■ Goal of the exercise ■
Using the passage on punctuating quotations, explain in one to three sentences why a writer might introduce quoted speech with a colon instead of a comma.

■ Document passage ■
<<<<

Chancellor was ‘convinced that the entire Balfour Declaration policy had been “a colossal blunder”, unjust to the Arabs and impossible of fulfillment in its own terms’.

If a section consisting of two or more paragraphs from the same source is quoted, quotation marks are used at the beginning of each paragraph and the end of the last one, but not at the end of the first and intermediate paragraphs.

9.2.2 Introducing quotations and direct speech

When quoted speech is introduced, interrupted, or followed by an interpolation such as he said, the interpolation is usually separated from the speech by commas:

‘I wasn’t born yesterday,’ she said.
‘No,’ said Mr Stephens, ‘certainly not.’
A voice behind me says, ‘Someone stolen your teddy bear, Sebastian?’

A colon may also be used before the quoted speech. A colon is typically used to introduce more formal speech or speeches of more than one sentence, to give emphasis to the quoted matter, or to clarify the sentence structure after a clause in parentheses:

Rather than mince words she told them: ‘You have forced this move upon me.’
Philips said: ‘I’m embarrassed. Who wouldn’t be embarrassed?’
Peter Smith, general secretary of the Association of Teachers and Lecturers, said: ‘Countries which outperform the UK in education do not achieve success by working teachers to death.’

Very short speeches do not need any introductory punctuation:

He called ‘Good morning!’
and neither does a quotation that is fitted into the syntax of the surrounding sentence:
He is alleged to have replied that ‘our old college no longer exists’.

The words yes and no and question words such as where and why are enclosed in quotation marks where they represent direct speech, but not when they represent reported speech or tacit paraphrasing:

She asked, ‘Really? Where?’
He said ‘Yes!’, but she retorted ‘No!’
The governors said no to our proposal.
When I asked to marry her, she said yes.

9.2.3 Quotation marks

Modern British practice is normally to enclose quoted matter between single quotation marks, and to use double quotation marks for a quotation within a quotation:

‘Have you any idea’, he said, ‘what “red mercury” is?’

The order is often reversed in newspapers, and uniformly in US practice:

“Have you any idea,” he said, “what ‘red mercury’ is?”

>>>>

■ Recorded data ■
<<<<

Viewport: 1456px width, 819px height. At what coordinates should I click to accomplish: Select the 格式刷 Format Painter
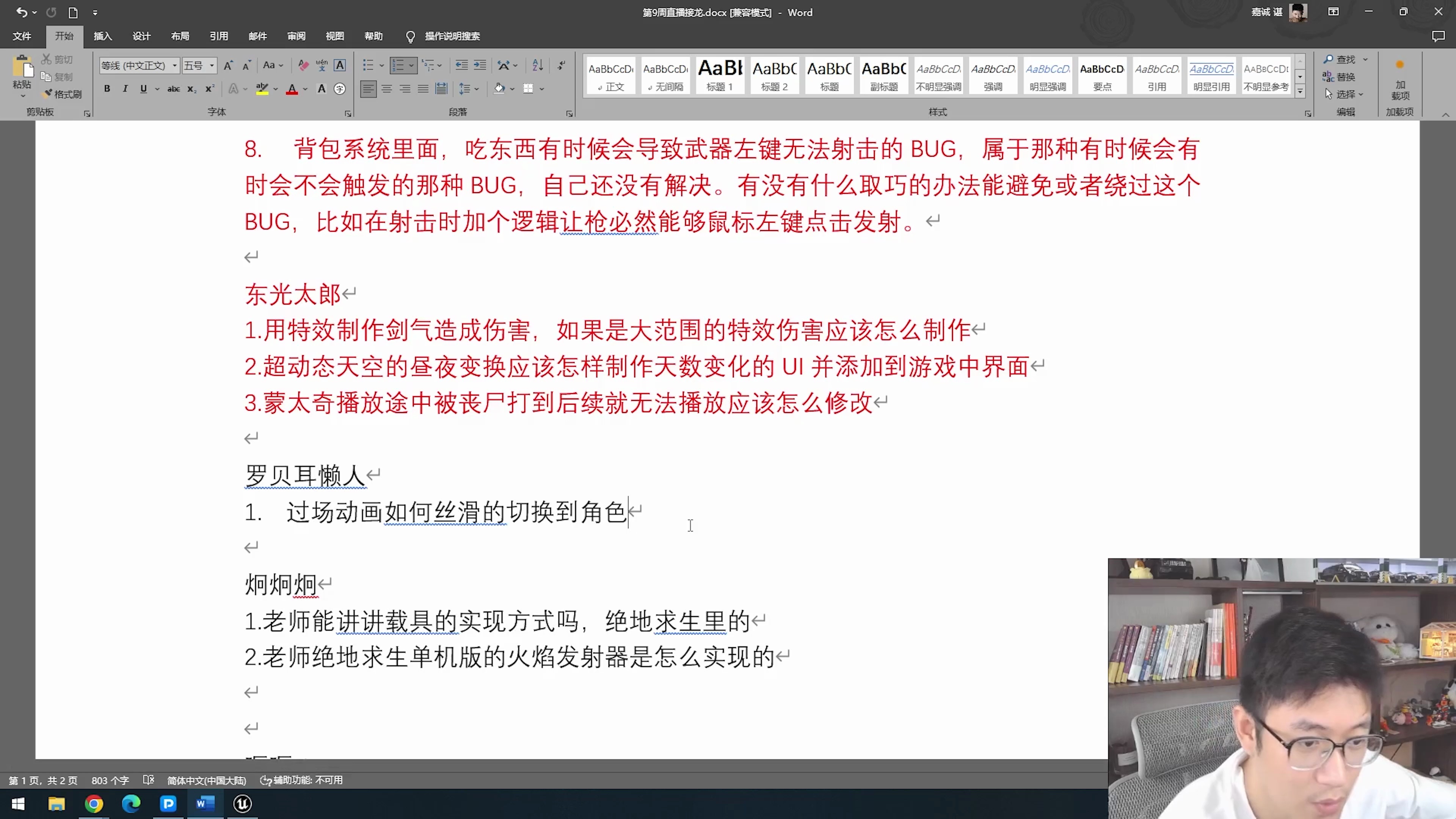click(x=62, y=94)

>>>>

■ Task output ■
A colon is typically used to introduce more formal speech or speeches of more than one sentence. It also gives emphasis to the quoted matter or clarifies the sentence structure after a clause in parentheses.